ASSIGNMENT - Please copy the records from the line containing "Identify the location" through the end of the records, changing "screenshot" to "screen capture" and keeping everything else the same. Leave the pictures out of your answer.

[Opening TASK MATERIAL section]

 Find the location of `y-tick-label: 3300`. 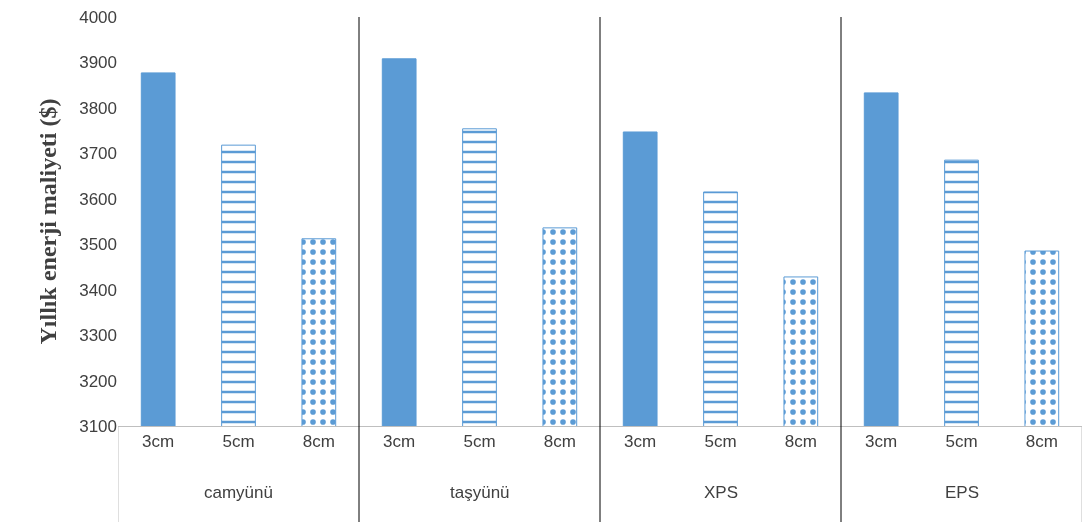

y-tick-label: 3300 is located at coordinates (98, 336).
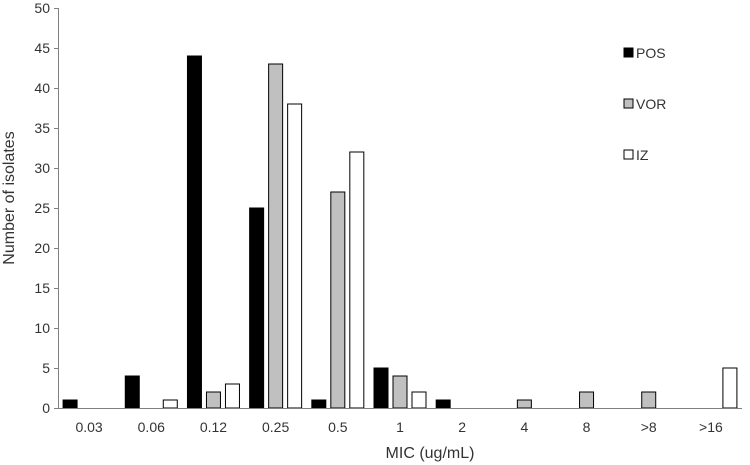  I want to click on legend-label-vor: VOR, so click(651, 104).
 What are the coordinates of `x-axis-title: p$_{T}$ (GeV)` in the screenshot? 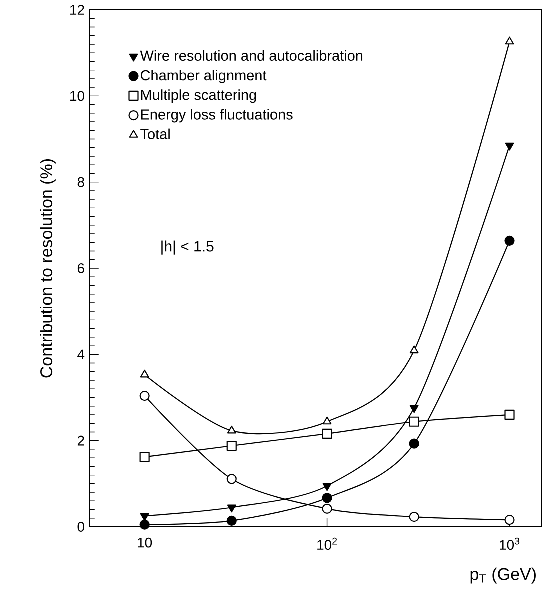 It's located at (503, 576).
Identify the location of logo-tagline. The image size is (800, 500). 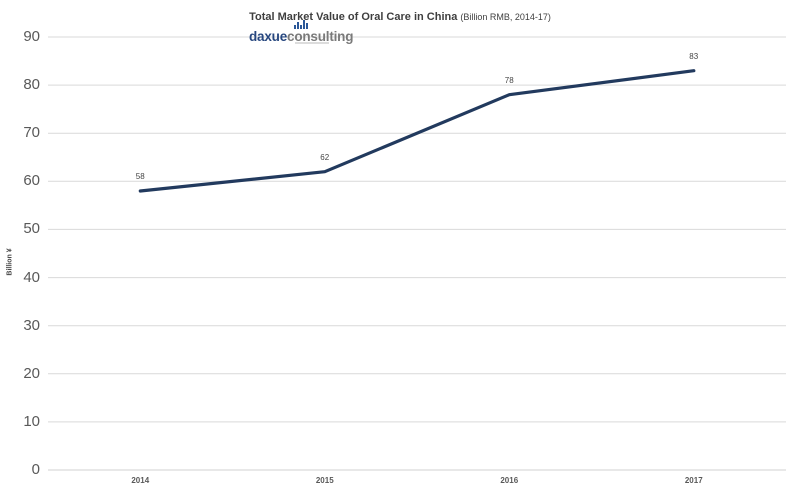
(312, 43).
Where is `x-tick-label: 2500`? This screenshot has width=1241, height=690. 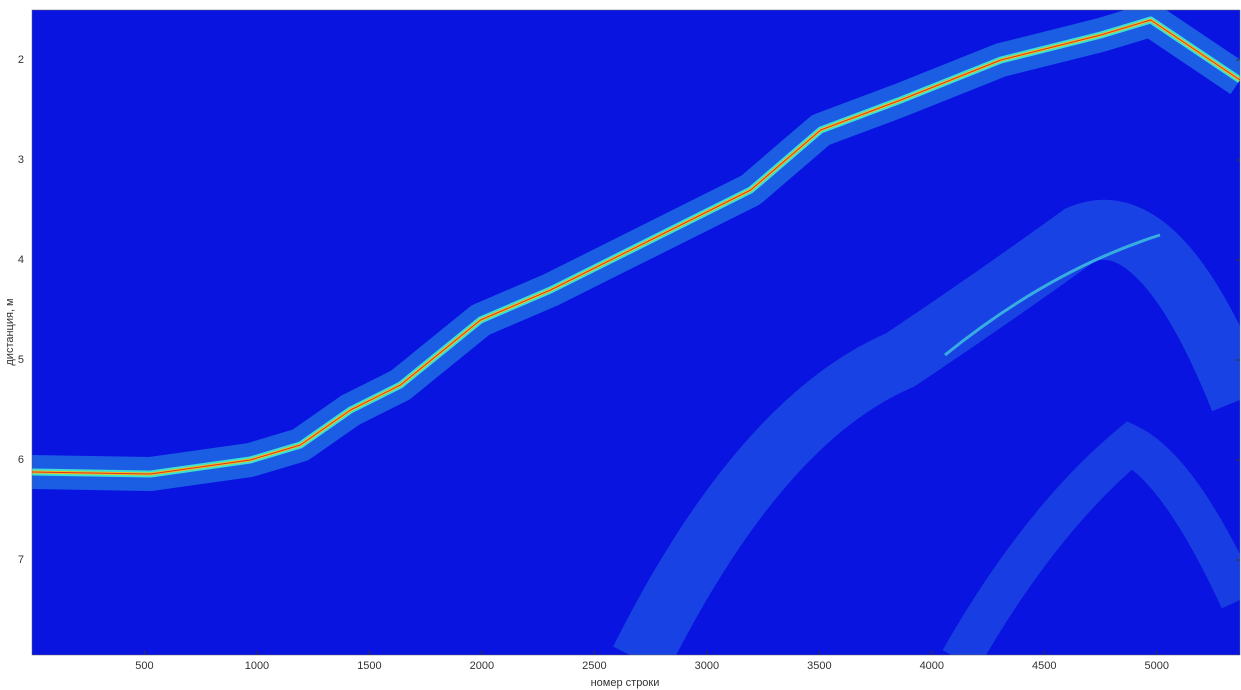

[Closing TASK MATERIAL section]

EXERCISE RESULT -
Identify the location of logo-tagline. The image size is (800, 500). 
(312, 43).
Where is `x-tick-label: 2500`? This screen capture has width=1241, height=690. 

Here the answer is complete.